▶ Problem to solve: Lines below that include "table" are the answer; copy each one.

[Saved entries]
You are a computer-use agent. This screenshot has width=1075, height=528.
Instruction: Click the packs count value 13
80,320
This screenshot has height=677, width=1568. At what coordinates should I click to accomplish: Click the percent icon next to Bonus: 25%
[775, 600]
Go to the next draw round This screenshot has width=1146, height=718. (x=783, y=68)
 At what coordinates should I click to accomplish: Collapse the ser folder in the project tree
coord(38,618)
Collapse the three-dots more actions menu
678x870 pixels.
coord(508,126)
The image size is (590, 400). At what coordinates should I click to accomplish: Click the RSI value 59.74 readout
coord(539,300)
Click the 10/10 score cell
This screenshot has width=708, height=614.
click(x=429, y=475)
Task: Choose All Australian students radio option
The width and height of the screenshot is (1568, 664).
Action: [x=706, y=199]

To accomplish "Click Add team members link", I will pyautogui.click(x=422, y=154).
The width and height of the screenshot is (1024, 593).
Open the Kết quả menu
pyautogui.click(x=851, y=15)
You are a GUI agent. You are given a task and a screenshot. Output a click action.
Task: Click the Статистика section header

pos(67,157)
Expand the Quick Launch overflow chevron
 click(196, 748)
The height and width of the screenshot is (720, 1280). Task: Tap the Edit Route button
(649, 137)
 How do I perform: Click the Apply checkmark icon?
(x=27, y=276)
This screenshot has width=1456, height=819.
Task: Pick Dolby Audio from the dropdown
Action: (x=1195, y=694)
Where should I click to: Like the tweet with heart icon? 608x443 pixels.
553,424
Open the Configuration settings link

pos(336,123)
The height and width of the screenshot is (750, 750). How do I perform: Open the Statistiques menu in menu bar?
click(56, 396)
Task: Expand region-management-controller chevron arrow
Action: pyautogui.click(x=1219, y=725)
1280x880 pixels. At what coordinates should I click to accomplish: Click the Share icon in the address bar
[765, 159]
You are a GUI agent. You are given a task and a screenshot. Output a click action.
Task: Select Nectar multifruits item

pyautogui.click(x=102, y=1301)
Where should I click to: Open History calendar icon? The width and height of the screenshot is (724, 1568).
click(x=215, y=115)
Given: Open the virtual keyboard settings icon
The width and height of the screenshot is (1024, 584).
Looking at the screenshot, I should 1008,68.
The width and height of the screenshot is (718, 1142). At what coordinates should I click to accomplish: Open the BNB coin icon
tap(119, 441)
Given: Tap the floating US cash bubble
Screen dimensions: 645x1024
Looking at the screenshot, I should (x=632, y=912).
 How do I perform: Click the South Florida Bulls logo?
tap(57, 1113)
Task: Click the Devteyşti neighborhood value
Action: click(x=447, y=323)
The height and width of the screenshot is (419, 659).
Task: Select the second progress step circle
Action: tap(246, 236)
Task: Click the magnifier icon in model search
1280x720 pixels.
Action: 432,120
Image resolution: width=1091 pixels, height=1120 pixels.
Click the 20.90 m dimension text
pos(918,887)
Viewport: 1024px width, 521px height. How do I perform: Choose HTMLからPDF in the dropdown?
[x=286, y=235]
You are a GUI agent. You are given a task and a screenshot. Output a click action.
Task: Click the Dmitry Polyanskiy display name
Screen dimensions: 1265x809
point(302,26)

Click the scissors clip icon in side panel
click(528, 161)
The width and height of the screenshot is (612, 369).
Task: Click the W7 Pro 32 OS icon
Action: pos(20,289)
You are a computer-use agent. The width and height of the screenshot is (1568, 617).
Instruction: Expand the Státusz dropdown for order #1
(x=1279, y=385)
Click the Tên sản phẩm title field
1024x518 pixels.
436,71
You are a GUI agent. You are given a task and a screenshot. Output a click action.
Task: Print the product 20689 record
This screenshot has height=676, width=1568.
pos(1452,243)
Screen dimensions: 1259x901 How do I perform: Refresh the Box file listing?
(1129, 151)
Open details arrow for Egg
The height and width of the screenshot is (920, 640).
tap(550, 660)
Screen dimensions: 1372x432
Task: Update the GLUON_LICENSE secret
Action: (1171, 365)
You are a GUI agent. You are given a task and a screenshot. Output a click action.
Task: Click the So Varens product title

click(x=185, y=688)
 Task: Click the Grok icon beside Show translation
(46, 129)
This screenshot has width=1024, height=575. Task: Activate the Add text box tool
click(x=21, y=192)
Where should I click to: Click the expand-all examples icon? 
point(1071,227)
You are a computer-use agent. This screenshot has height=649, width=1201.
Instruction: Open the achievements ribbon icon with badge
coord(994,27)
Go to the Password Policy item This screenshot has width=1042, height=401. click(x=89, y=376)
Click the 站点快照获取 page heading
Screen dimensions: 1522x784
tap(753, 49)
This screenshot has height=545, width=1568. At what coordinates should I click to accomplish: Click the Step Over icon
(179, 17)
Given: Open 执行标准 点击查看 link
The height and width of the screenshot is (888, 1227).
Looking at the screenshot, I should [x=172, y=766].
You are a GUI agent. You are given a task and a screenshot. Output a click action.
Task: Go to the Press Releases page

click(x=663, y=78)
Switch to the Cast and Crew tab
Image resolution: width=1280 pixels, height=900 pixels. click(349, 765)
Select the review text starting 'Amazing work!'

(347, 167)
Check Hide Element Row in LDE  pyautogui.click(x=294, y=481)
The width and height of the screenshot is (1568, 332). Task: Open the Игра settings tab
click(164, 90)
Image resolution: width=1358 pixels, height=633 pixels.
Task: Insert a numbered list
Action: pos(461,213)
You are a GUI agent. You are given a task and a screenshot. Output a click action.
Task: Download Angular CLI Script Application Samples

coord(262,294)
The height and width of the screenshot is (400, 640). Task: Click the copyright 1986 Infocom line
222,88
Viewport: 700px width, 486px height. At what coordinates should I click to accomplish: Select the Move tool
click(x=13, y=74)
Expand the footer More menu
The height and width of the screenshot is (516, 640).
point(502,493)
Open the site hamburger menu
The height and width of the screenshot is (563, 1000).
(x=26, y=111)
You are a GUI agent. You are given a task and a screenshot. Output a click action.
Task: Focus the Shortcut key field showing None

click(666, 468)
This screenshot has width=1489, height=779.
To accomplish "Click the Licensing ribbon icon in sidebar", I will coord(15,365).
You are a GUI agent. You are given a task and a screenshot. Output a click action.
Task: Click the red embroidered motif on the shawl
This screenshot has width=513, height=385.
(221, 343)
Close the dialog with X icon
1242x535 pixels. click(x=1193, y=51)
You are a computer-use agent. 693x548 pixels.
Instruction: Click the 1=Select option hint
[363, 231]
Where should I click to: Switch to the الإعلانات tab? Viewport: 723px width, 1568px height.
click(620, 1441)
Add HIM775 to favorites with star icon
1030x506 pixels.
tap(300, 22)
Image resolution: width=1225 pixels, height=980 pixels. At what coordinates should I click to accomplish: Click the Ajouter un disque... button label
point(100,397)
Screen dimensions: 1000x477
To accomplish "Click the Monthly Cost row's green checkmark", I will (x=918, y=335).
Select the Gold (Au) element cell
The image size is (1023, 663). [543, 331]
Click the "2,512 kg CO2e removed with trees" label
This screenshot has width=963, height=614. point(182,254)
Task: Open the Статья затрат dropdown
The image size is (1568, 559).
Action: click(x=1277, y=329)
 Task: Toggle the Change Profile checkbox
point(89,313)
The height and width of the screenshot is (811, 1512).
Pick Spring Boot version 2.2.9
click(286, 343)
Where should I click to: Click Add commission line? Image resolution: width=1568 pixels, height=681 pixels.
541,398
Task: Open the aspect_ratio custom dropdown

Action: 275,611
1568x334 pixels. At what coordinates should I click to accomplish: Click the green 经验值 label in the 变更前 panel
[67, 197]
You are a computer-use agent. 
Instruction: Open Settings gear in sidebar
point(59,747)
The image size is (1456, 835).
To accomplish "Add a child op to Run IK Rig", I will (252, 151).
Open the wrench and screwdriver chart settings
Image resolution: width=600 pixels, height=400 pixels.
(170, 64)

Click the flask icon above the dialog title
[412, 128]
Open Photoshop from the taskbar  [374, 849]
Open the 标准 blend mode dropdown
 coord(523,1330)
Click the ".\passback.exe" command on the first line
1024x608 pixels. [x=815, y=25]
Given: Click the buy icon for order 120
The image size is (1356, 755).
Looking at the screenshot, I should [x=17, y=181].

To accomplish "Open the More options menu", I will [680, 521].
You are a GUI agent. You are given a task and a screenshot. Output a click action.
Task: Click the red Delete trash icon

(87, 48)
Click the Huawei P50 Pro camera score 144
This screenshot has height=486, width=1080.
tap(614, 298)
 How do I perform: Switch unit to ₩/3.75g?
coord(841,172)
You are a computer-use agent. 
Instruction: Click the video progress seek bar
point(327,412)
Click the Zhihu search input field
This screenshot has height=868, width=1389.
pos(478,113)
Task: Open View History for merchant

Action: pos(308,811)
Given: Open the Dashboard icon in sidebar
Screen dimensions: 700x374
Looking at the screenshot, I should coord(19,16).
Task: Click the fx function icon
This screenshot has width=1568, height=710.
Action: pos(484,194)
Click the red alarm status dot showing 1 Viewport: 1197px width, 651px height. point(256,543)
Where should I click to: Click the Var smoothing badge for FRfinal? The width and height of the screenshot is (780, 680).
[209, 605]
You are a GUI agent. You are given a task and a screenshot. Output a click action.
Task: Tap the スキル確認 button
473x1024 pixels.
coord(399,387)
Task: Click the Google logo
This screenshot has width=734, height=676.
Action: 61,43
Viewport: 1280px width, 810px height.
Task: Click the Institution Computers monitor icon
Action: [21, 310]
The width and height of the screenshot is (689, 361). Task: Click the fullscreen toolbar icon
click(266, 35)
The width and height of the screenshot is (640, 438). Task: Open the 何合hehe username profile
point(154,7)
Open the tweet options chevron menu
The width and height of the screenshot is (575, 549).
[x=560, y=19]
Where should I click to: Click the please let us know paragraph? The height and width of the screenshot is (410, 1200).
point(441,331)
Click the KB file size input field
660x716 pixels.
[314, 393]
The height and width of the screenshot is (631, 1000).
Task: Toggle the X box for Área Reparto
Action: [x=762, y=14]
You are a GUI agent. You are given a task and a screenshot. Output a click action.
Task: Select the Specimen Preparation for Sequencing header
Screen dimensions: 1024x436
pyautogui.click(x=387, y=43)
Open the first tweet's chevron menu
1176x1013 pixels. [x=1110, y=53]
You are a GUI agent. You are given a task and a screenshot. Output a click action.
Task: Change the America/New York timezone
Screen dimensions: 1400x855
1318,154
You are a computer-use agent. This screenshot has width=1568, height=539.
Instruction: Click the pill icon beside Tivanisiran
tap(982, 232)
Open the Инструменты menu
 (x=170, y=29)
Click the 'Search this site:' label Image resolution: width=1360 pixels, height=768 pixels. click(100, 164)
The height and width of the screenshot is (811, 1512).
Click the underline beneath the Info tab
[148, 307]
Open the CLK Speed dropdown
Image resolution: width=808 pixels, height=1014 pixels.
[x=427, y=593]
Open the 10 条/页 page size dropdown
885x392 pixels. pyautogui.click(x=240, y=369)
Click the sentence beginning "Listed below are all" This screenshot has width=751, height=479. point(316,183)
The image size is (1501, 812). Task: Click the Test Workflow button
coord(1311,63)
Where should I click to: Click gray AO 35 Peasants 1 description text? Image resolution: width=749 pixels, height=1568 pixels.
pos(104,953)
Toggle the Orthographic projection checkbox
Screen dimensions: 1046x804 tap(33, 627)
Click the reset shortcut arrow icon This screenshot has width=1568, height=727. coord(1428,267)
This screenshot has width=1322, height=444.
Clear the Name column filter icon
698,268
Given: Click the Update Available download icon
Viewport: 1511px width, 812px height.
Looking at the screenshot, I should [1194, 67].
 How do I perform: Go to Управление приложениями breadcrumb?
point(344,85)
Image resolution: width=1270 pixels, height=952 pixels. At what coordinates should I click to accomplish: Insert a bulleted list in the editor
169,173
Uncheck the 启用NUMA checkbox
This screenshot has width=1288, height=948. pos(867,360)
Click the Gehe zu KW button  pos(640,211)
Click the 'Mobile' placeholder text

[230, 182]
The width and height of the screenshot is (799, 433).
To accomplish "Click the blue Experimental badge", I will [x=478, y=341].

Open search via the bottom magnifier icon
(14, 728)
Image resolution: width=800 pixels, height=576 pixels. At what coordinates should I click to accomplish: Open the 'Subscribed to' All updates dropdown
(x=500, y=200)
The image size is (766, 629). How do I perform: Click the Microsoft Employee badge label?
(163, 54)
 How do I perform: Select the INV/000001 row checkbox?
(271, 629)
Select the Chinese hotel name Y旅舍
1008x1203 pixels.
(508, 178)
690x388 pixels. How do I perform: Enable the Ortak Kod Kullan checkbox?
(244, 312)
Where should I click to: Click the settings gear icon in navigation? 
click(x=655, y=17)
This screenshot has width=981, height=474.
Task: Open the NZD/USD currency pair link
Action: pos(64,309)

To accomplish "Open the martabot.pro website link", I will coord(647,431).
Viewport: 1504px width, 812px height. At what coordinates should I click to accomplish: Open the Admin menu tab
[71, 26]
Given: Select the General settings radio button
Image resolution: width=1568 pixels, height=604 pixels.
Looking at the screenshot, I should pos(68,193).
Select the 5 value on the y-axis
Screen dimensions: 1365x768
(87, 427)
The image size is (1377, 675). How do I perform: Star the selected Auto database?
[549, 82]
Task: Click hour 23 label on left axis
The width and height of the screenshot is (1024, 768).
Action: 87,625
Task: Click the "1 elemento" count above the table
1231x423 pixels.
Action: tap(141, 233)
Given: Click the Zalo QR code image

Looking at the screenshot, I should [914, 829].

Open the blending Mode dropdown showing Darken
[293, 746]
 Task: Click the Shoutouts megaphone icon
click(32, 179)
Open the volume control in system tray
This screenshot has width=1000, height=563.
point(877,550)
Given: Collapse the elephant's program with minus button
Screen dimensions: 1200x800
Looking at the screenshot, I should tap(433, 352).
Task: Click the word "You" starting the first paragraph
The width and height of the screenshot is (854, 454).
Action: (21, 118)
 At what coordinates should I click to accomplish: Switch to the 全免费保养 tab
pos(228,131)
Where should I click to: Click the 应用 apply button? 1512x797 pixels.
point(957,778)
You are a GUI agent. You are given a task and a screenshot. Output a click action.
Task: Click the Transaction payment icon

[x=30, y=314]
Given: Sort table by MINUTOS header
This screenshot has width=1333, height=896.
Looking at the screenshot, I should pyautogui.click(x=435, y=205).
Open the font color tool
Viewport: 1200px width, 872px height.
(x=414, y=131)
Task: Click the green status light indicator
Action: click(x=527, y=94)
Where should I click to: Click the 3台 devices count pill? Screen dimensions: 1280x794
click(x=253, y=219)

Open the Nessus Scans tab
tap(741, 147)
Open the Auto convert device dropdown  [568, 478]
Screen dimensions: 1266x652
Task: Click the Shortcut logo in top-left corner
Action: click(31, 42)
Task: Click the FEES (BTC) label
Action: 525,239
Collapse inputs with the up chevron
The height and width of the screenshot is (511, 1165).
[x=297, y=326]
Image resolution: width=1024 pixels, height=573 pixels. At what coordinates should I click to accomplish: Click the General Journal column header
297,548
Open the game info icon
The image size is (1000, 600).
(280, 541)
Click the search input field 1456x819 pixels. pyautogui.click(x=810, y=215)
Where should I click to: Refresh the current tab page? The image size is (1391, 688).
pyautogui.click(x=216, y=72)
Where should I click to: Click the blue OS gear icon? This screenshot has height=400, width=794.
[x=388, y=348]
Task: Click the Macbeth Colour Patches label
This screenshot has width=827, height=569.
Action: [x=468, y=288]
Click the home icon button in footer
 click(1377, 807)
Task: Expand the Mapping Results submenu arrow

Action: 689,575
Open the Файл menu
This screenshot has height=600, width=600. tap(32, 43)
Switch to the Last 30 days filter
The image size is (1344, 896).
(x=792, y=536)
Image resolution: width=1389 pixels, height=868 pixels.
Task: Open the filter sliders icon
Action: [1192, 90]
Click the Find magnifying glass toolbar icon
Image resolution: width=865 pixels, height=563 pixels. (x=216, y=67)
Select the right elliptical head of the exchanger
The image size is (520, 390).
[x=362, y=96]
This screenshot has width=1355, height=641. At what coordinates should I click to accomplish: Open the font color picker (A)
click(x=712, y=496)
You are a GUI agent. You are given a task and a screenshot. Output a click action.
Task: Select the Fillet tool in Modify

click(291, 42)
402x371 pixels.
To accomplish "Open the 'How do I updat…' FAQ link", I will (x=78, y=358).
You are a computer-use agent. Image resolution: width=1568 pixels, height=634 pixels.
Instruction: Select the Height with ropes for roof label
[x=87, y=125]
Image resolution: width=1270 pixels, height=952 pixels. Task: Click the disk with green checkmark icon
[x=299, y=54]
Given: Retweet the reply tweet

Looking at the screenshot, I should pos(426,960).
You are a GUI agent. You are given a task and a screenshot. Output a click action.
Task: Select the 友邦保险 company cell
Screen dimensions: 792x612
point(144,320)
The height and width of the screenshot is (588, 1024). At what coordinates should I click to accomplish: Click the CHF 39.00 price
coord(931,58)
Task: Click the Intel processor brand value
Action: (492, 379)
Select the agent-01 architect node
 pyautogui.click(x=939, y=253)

▶ Task solution:
Task: Click the "1 elemento" count above the table
Given: Sort table by MINUTOS header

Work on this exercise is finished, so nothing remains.